Please return only the lines from the one showing "You are a GUI" to the end of the entries, keeping both ends and dropping every picture.

--- THE RECORDS Enclosed Below ---

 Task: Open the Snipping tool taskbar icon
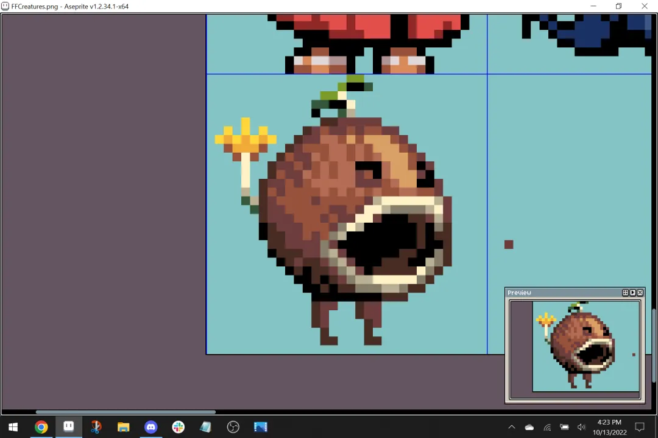coord(96,427)
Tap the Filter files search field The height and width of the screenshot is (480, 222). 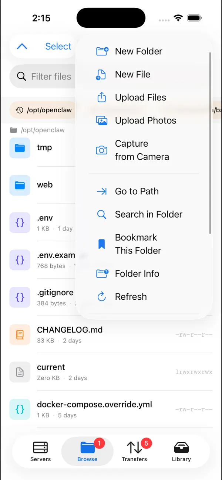(x=51, y=76)
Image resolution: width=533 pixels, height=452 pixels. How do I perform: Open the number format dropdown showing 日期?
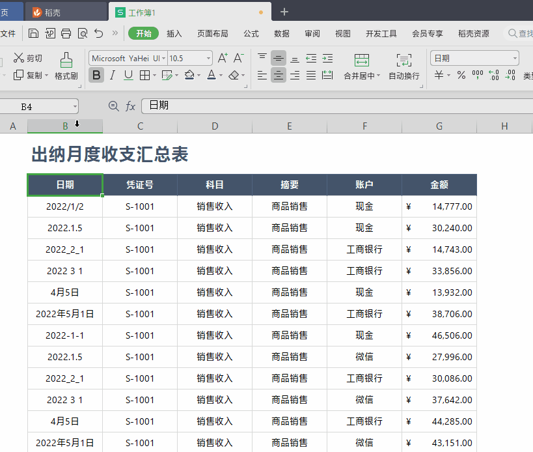point(515,58)
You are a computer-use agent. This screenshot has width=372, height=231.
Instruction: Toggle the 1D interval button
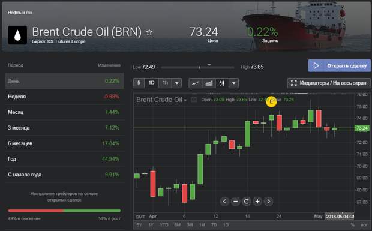click(151, 83)
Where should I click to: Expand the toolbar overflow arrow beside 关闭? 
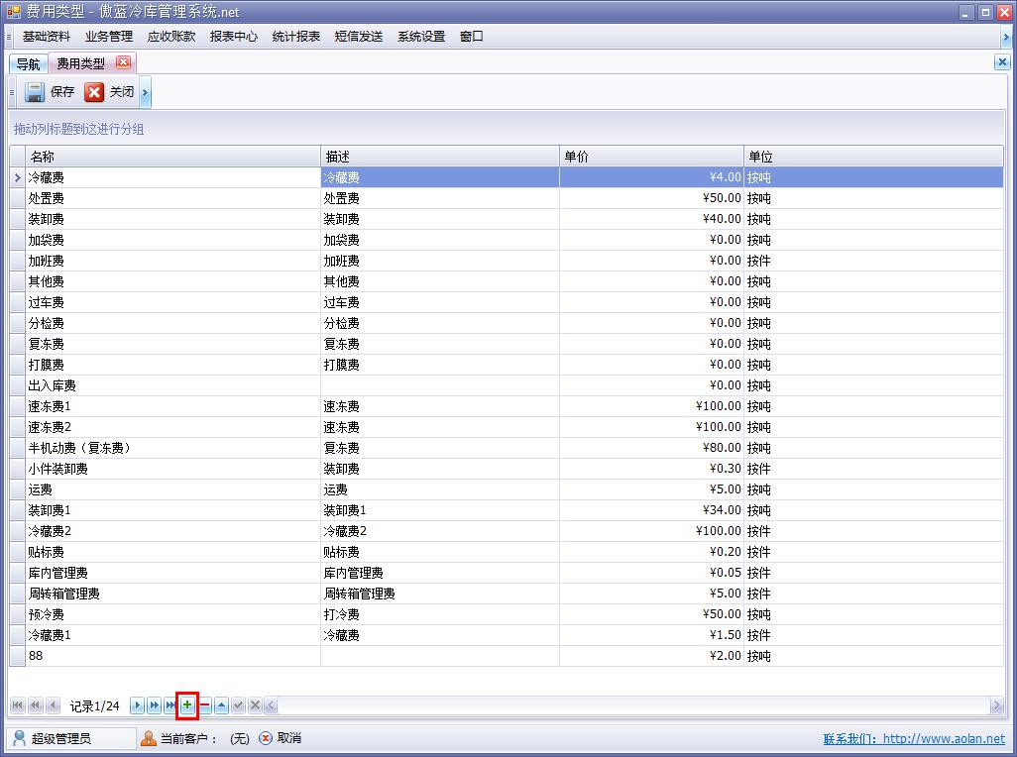click(x=145, y=93)
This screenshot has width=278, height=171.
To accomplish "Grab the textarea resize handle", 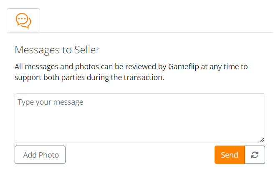I will coord(262,140).
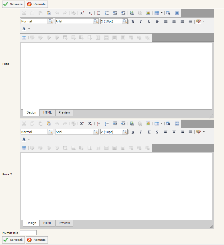Switch to the Preview tab in the Poza 2 editor
Screen dimensions: 224x245
(x=64, y=223)
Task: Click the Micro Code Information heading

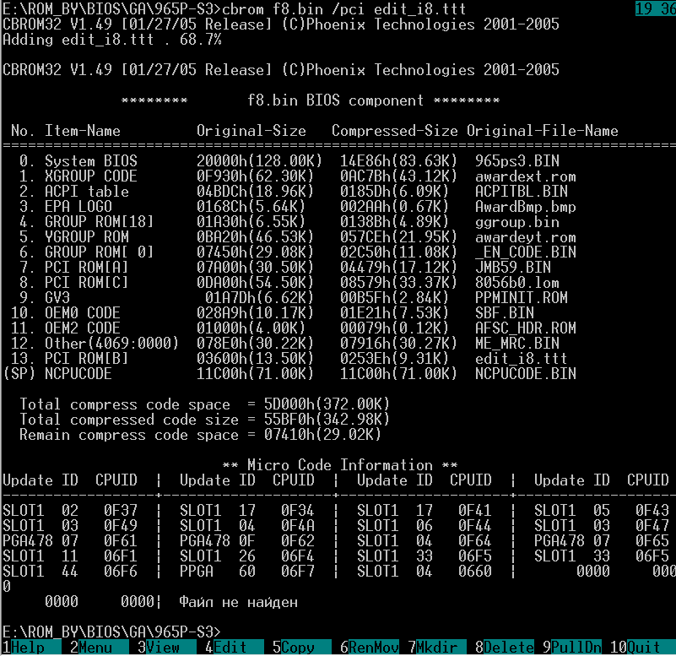Action: pos(339,465)
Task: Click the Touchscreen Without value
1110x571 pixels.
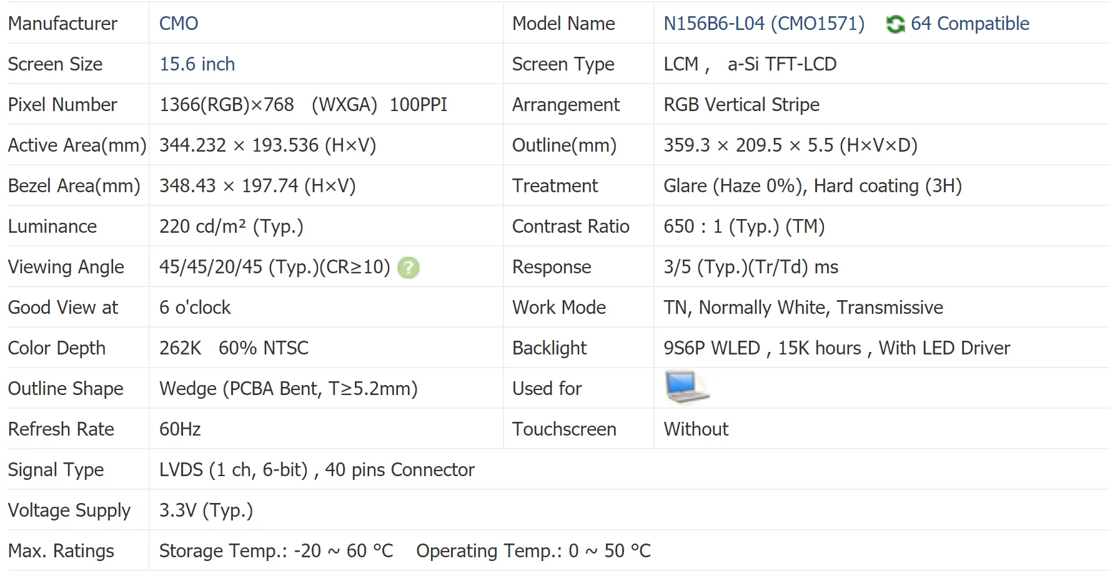Action: [696, 429]
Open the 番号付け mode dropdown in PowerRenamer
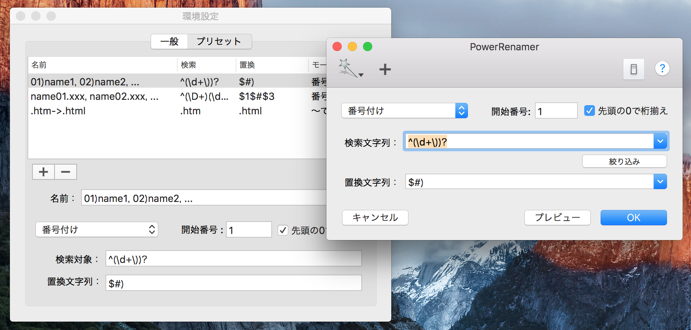This screenshot has width=691, height=330. (404, 111)
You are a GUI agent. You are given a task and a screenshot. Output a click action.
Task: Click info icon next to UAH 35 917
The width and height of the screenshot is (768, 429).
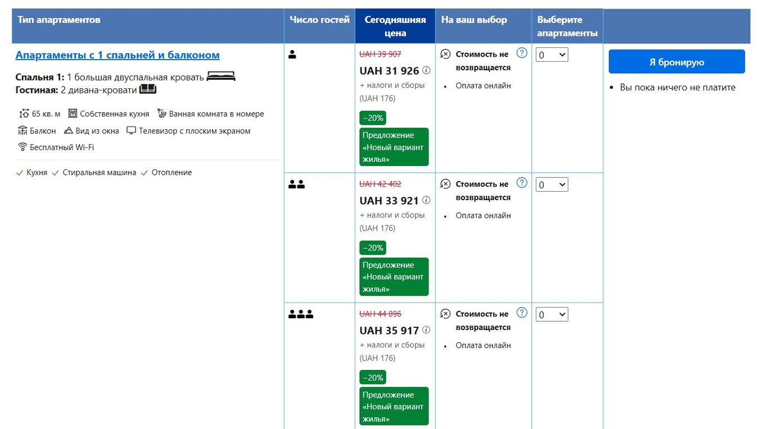[x=426, y=331]
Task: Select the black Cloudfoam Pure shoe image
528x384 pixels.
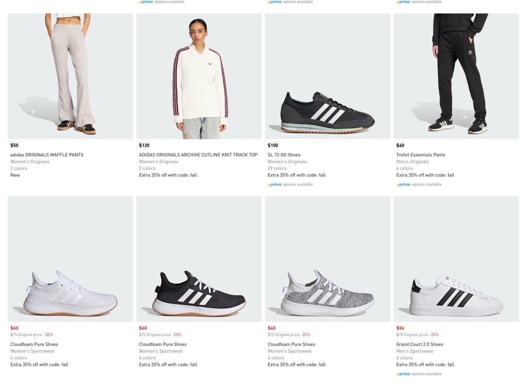Action: pos(199,259)

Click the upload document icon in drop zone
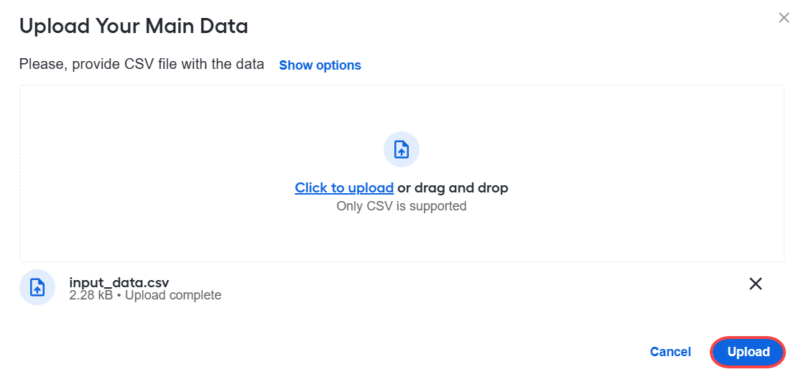click(x=402, y=149)
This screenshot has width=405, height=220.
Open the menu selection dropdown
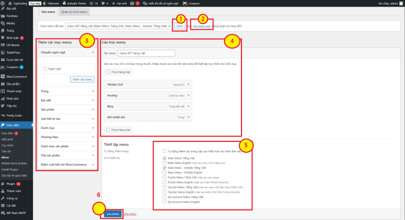[119, 26]
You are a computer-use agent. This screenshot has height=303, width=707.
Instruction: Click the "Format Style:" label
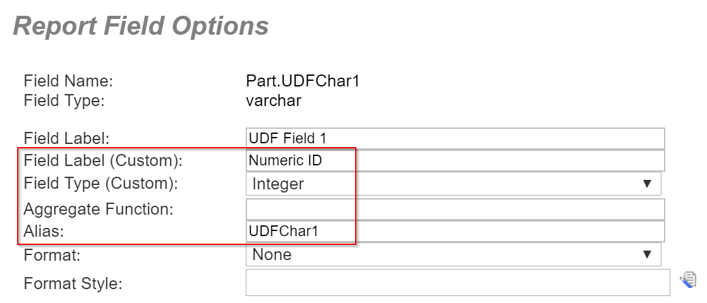click(73, 283)
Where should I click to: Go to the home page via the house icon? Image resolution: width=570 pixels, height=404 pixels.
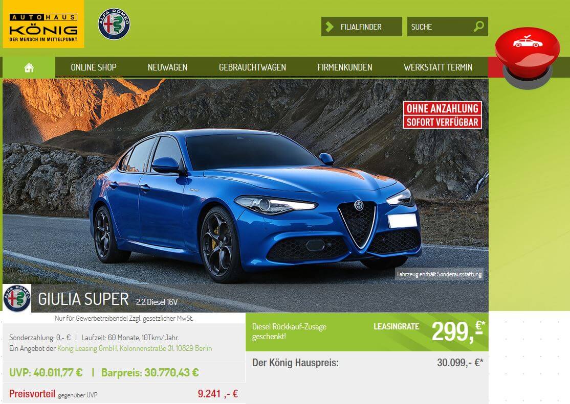coord(29,67)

--- End of Enclosed THE RECORDS ---

YOUR RESPONSE>
You are a GUI agent. You are given a task and a screenshot. Output a click action.
Task: Click info icon next to UAH 35 917
The width and height of the screenshot is (768, 429).
[x=426, y=331]
Task: Select the black Cloudfoam Pure shoe image
528x384 pixels.
Action: pos(199,259)

Click the upload document icon in drop zone
click(x=402, y=149)
This screenshot has width=405, height=220.
Open the menu selection dropdown
[119, 26]
You are a computer-use agent. This screenshot has height=303, width=707.
Instruction: Click the "Format Style:" label
click(73, 283)
Where should I click to: Go to the home page via the house icon? Image resolution: width=570 pixels, height=404 pixels.
coord(29,67)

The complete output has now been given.